■ EXERCISE BRIEF ■
Repeat word for word every line of the data below, from the first through the line containing "Click the Nowy", and stop there.

(Records contained in a dataset)
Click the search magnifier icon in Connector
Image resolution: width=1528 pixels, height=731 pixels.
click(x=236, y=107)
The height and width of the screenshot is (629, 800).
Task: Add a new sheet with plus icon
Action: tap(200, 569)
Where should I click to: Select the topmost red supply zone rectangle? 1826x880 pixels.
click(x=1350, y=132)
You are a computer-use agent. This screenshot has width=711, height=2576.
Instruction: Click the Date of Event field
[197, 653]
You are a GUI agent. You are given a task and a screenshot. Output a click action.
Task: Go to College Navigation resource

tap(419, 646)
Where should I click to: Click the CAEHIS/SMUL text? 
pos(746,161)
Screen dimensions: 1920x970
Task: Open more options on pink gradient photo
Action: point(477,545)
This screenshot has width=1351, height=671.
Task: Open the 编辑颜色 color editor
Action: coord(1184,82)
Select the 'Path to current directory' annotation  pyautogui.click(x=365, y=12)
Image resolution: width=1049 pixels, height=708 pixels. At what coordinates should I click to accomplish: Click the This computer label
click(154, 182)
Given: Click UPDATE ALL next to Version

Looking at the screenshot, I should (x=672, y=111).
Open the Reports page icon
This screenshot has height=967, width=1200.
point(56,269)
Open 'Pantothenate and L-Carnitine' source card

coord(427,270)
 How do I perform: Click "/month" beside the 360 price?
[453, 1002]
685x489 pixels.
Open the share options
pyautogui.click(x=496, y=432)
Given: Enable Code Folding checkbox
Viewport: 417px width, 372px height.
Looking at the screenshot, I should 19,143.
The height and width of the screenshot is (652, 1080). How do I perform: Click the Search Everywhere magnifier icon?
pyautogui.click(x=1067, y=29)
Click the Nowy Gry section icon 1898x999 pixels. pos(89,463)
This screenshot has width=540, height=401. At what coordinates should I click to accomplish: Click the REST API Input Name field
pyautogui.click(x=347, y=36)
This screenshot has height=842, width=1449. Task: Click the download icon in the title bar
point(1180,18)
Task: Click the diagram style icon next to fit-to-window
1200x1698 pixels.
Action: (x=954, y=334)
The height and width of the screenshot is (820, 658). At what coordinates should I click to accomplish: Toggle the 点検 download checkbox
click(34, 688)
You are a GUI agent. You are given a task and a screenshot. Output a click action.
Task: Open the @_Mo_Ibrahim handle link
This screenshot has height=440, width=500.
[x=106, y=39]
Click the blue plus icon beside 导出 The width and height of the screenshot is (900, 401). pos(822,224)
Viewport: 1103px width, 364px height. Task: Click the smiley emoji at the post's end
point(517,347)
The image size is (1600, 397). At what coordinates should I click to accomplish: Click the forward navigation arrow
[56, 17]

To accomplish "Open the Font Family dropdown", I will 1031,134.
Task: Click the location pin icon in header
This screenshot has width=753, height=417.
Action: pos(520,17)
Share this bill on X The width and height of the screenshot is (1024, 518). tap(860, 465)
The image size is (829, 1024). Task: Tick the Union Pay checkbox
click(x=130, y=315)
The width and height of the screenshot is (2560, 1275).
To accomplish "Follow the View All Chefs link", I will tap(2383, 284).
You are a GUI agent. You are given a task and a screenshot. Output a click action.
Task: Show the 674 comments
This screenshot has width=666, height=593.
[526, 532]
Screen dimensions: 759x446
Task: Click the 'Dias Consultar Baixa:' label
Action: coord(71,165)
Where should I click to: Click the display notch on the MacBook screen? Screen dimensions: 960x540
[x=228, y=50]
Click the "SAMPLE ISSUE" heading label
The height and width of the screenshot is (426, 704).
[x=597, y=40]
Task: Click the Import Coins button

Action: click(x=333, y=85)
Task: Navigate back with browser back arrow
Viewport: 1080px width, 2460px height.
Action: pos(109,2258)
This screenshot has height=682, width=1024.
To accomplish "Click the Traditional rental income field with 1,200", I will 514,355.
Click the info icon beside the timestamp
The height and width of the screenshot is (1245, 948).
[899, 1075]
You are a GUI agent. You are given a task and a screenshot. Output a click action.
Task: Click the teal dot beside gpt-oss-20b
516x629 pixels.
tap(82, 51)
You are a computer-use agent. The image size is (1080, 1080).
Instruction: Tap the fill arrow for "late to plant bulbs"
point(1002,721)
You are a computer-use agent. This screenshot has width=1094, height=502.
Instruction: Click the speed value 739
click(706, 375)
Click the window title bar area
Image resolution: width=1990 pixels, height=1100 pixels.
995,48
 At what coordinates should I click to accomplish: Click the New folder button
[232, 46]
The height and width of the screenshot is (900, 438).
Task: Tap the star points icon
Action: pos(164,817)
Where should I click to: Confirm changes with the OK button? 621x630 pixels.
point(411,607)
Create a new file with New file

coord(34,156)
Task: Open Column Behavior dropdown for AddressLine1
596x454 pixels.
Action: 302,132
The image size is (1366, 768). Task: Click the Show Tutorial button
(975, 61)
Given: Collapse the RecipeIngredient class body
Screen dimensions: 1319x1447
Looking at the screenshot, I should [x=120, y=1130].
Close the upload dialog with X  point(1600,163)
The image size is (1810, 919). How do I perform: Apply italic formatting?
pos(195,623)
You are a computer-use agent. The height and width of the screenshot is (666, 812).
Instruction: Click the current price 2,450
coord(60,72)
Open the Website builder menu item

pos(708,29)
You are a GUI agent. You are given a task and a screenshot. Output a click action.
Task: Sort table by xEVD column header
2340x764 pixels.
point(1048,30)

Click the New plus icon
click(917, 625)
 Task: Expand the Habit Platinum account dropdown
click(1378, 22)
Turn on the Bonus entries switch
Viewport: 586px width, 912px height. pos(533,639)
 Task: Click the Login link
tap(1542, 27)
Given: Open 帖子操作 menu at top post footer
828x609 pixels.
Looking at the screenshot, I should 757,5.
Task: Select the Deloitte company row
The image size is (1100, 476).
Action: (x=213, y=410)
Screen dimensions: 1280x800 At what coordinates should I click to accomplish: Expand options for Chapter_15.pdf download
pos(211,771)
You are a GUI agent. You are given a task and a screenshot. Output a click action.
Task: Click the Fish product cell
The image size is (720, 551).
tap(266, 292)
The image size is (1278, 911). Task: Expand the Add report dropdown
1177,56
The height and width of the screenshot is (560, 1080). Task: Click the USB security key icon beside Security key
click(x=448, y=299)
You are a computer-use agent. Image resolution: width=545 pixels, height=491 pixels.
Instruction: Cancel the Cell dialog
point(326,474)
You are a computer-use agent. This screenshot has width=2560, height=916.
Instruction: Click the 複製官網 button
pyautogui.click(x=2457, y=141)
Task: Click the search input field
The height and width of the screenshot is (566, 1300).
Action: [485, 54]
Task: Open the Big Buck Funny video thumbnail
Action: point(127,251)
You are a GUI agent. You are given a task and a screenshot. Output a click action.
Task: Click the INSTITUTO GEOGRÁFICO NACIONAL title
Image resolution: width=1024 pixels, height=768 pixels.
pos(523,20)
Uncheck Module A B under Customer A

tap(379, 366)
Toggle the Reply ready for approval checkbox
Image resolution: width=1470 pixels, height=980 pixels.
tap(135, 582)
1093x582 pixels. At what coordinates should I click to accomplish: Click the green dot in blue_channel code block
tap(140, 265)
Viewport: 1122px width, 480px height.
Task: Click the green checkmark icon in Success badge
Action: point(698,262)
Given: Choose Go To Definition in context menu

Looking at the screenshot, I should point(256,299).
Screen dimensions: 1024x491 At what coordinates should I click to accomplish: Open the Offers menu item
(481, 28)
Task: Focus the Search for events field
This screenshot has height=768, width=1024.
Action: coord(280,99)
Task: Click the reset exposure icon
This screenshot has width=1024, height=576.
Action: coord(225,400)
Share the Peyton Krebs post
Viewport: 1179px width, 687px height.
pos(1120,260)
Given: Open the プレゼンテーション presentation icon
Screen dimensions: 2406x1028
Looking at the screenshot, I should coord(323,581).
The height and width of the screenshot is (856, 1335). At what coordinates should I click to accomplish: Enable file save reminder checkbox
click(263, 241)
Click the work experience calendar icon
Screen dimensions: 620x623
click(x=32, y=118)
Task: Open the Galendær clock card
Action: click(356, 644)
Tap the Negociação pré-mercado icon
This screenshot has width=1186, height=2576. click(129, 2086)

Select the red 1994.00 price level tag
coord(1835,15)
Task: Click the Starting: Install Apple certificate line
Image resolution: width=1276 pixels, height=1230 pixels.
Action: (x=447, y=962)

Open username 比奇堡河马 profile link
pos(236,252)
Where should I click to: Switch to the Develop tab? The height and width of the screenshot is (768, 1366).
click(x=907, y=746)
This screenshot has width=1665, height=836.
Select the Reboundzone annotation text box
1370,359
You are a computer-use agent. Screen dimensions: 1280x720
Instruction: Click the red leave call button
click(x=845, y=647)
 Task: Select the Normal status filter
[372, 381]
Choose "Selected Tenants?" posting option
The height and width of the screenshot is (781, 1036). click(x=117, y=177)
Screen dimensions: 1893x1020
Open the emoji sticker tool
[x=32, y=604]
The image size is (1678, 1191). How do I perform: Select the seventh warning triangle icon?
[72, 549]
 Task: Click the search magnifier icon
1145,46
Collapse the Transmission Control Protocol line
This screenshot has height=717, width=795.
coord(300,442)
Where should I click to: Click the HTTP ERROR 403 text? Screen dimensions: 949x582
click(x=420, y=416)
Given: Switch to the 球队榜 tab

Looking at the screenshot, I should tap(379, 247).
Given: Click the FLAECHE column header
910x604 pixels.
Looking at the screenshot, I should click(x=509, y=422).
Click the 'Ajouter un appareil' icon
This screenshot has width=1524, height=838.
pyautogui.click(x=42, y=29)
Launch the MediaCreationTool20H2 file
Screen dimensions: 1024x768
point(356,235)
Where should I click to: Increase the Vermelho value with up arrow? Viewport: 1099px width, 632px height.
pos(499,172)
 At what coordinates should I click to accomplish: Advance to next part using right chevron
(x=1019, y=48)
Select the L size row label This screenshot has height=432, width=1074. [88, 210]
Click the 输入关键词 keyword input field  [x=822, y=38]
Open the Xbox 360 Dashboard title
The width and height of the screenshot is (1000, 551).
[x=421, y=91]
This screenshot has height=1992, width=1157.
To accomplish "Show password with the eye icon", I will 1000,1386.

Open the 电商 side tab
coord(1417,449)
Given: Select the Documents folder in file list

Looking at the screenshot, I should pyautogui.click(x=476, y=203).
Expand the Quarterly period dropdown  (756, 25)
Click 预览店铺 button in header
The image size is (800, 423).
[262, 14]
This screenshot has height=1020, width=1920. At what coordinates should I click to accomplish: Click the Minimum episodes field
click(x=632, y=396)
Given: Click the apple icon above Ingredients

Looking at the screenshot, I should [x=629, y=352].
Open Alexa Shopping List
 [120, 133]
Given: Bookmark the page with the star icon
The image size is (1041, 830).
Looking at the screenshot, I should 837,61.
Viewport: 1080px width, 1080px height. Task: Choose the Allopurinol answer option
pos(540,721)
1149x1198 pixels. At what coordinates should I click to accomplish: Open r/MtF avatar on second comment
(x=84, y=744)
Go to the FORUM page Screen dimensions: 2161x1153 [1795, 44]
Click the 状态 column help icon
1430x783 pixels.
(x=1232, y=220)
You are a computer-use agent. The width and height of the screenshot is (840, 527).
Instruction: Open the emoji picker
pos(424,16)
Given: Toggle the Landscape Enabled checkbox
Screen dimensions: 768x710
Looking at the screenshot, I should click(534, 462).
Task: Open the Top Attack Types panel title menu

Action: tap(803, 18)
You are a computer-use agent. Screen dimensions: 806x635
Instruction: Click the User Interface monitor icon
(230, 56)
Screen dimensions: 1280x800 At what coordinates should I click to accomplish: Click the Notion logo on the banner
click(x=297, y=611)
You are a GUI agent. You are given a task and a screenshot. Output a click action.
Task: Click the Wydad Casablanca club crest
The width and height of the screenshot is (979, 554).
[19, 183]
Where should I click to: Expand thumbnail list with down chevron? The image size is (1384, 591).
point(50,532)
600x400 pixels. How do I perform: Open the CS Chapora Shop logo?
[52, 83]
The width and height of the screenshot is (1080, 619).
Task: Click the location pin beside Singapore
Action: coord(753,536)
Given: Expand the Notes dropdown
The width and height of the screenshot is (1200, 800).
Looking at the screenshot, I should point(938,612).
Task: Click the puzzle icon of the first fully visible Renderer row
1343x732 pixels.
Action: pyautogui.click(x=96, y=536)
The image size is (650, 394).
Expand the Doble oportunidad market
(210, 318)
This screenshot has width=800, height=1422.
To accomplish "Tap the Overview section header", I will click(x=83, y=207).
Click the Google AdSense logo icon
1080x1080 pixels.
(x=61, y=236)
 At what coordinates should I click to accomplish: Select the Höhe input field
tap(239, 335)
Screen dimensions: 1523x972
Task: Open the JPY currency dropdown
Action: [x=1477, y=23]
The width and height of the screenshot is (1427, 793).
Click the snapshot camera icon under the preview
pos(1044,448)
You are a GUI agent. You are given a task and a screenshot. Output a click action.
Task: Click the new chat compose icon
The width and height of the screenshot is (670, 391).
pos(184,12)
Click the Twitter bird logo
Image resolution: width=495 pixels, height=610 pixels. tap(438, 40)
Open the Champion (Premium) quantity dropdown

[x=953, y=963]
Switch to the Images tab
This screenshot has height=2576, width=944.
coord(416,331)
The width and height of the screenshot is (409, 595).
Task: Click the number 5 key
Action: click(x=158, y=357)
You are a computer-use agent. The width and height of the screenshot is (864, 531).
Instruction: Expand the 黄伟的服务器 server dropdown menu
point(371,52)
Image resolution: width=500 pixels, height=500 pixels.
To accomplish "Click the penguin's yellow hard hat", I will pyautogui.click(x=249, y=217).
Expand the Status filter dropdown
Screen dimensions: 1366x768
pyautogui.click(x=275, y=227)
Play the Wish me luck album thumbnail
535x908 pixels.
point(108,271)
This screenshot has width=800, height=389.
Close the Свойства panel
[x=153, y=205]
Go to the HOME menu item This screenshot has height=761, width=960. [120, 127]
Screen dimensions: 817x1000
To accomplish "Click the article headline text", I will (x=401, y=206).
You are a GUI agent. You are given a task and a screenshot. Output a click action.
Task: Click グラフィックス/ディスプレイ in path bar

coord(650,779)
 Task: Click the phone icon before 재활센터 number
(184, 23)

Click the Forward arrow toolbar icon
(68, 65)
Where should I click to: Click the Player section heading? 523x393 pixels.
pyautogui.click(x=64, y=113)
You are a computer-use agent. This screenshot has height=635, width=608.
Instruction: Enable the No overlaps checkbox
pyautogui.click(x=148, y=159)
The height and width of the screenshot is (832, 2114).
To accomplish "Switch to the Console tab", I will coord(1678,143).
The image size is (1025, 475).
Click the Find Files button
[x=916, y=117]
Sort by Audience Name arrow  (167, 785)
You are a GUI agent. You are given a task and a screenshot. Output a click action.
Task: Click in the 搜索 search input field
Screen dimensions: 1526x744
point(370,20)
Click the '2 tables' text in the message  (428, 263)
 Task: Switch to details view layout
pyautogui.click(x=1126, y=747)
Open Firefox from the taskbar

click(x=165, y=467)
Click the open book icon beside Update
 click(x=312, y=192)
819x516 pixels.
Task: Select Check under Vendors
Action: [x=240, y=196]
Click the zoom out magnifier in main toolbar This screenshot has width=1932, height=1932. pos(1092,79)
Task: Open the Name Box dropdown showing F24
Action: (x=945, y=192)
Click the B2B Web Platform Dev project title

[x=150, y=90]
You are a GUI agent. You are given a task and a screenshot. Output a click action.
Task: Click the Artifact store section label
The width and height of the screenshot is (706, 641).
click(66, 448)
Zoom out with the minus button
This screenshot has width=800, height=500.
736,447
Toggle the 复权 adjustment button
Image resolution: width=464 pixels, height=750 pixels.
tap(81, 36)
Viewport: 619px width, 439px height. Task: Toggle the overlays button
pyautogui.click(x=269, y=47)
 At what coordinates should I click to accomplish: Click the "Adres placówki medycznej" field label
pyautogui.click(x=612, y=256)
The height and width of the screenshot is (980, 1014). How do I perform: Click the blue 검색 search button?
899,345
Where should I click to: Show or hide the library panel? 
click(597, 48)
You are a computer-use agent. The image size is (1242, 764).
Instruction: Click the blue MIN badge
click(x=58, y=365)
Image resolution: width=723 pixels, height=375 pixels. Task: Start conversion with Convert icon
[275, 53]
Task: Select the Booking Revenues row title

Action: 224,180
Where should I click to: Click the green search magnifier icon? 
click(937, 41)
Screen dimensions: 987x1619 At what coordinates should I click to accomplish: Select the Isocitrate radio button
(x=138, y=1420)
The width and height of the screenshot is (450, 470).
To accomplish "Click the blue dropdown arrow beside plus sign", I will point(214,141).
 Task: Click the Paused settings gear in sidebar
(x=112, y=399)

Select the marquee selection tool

■ RESPONSE TO THE EXERCISE ■
Click the search magnifier icon in Connector
Image resolution: width=1528 pixels, height=731 pixels.
click(x=236, y=107)
The height and width of the screenshot is (629, 800).
Task: Add a new sheet with plus icon
Action: tap(200, 569)
Where should I click to: Select the topmost red supply zone rectangle? 1826x880 pixels.
click(x=1350, y=132)
You are a computer-use agent. This screenshot has width=711, height=2576.
Instruction: Click the Date of Event field
[197, 653]
You are a GUI agent. You are given a task and a screenshot. Output a click action.
Task: Go to College Navigation resource

tap(419, 646)
Where should I click to: Click the CAEHIS/SMUL text? 
pos(746,161)
Screen dimensions: 1920x970
Task: Open more options on pink gradient photo
Action: point(477,545)
This screenshot has width=1351, height=671.
Task: Open the 编辑颜色 color editor
Action: coord(1184,82)
Select the 'Path to current directory' annotation  pyautogui.click(x=365, y=12)
Image resolution: width=1049 pixels, height=708 pixels. At what coordinates should I click to accomplish: Click the This computer label
click(154, 182)
Given: Click UPDATE ALL next to Version

Looking at the screenshot, I should (x=672, y=111).
Open the Reports page icon
This screenshot has height=967, width=1200.
point(56,269)
Open 'Pantothenate and L-Carnitine' source card

coord(427,270)
 How do I perform: Click "/month" beside the 360 price?
[453, 1002]
685x489 pixels.
Open the share options
pyautogui.click(x=496, y=432)
Given: Enable Code Folding checkbox
Viewport: 417px width, 372px height.
Looking at the screenshot, I should 19,143.
The height and width of the screenshot is (652, 1080). How do I perform: Click the Search Everywhere magnifier icon?
pyautogui.click(x=1067, y=29)
Click the Nowy Gry section icon 1898x999 pixels. pos(89,463)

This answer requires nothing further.